Textauszug
((

Auf der Grundlage dieser Darstellung ist der Bundesgerichtshof davon ausgegangen, dass die Frist zur Einlegung der Nichtzulassungsbeschwerde versäumt worden ist.

Für die Frage, ob ein Schriftstück, mit dem eine bei einem Gericht zu wahrende Frist eingehalten werden sollte, dort rechtzeitig eingegangen ist, ist entscheidend, ob das Schriftstück innerhalb der Frist tatsächlich in die Verfügungsgewalt dieses Gerichts gelangt ist und damit dem Zugriff des Absenders nicht mehr zugänglich gewesen ist.

))

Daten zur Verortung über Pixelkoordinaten
((

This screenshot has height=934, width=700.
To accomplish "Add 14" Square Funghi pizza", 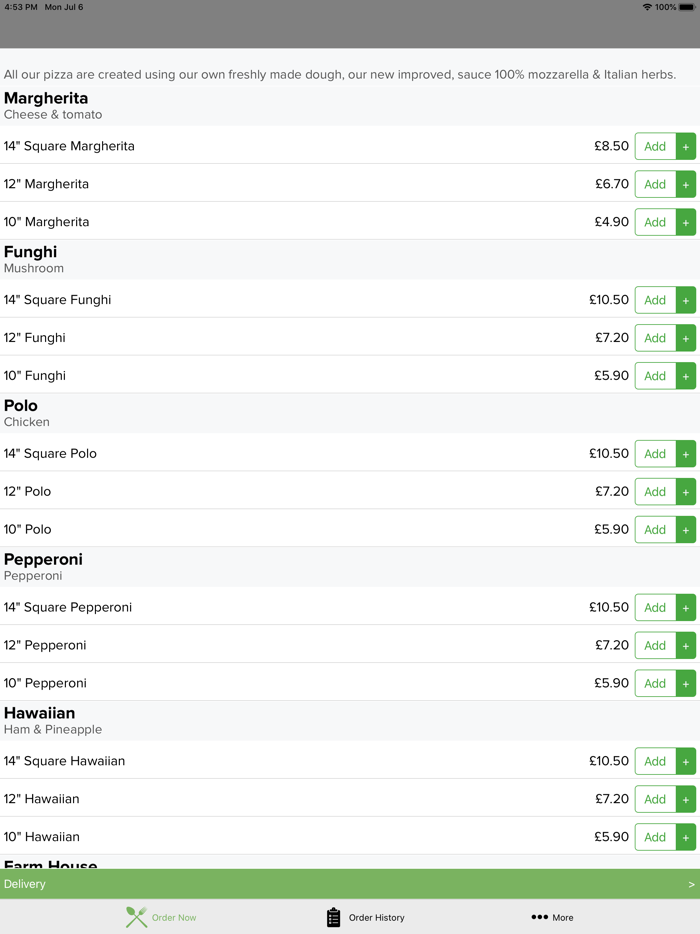I will (x=655, y=300).
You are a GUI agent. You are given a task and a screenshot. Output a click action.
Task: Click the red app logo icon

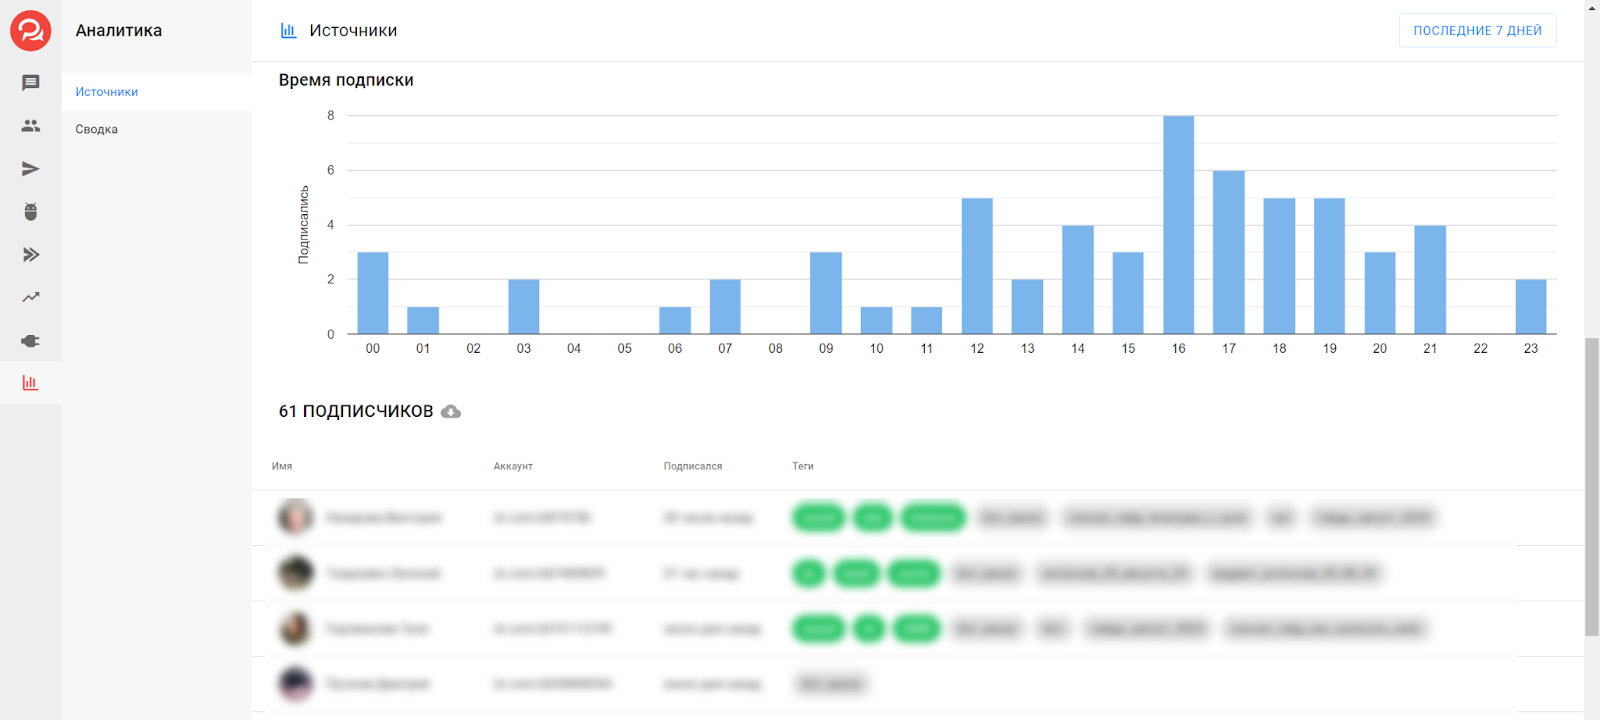(x=30, y=31)
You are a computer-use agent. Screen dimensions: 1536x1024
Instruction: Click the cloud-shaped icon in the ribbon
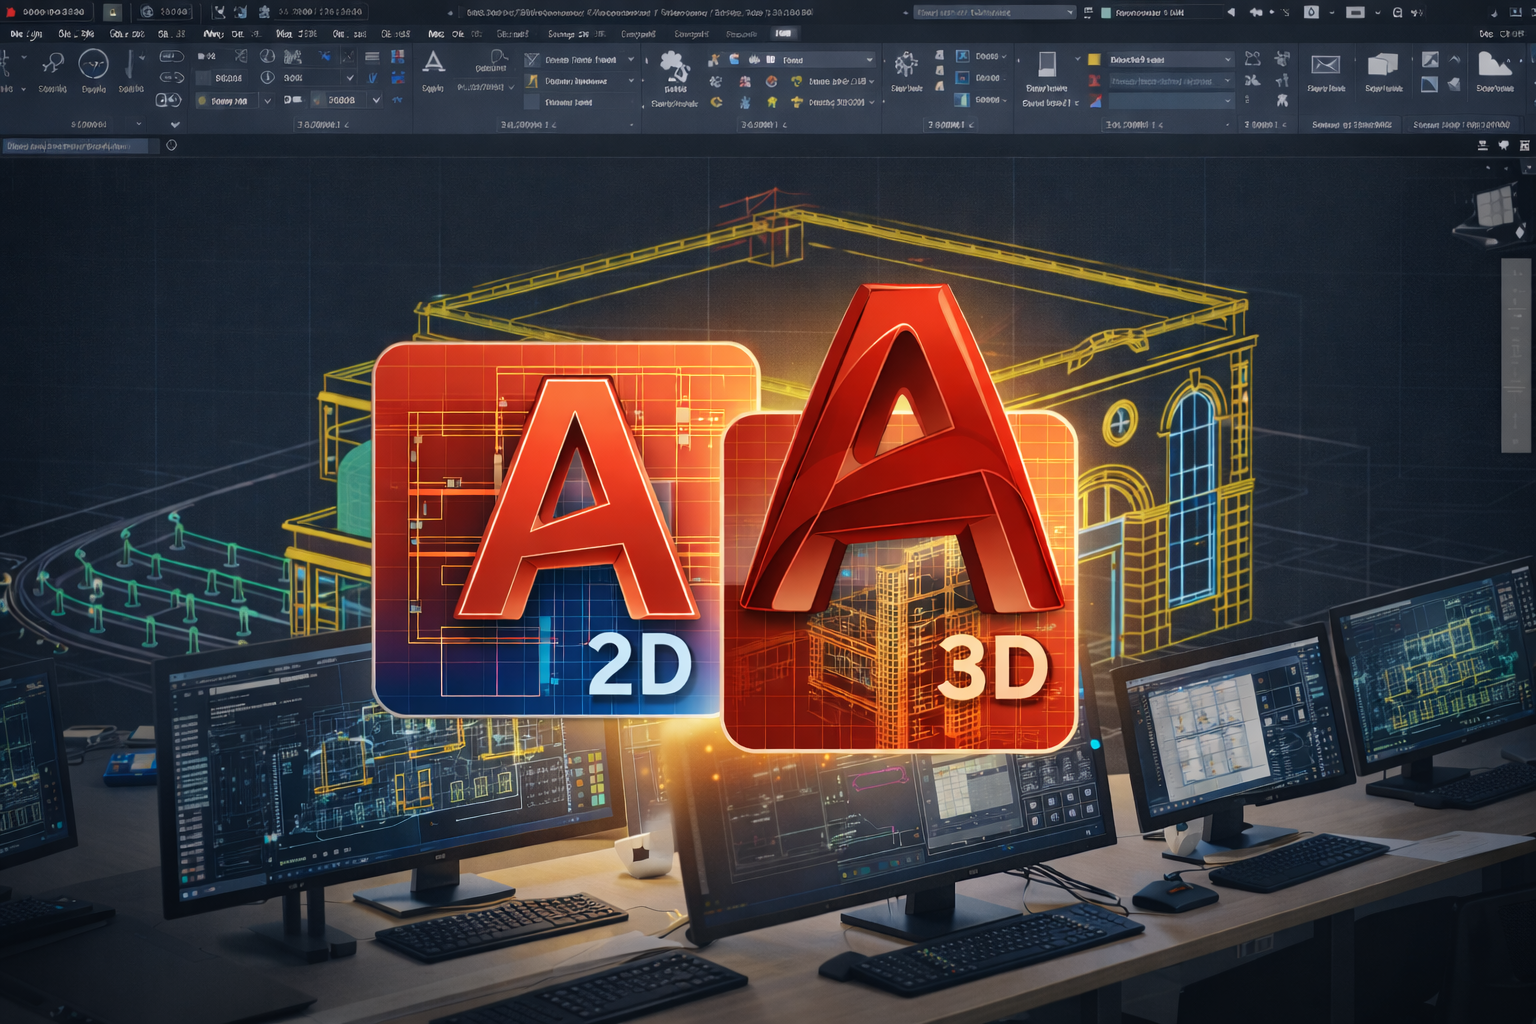tap(675, 68)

))

Kopiere den gesamten Textauszug über den rechtzeitigen Eingang von Schriftstücken bei Gericht Wort für Wort.

Auf der Grundlage dieser Darstellung ist der Bundesgerichtshof davon ausgegangen, dass die Frist zur Einlegung der Nichtzulassungsbeschwerde versäumt worden ist.

Für die Frage, ob ein Schriftstück, mit dem eine bei einem Gericht zu wahrende Frist eingehalten werden sollte, dort rechtzeitig eingegangen ist, ist entscheidend, ob das Schriftstück innerhalb der Frist tatsächlich in die Verfügungsgewalt dieses Gerichts gelangt ist und damit dem Zugriff des Absenders nicht mehr zugänglich gewesen ist.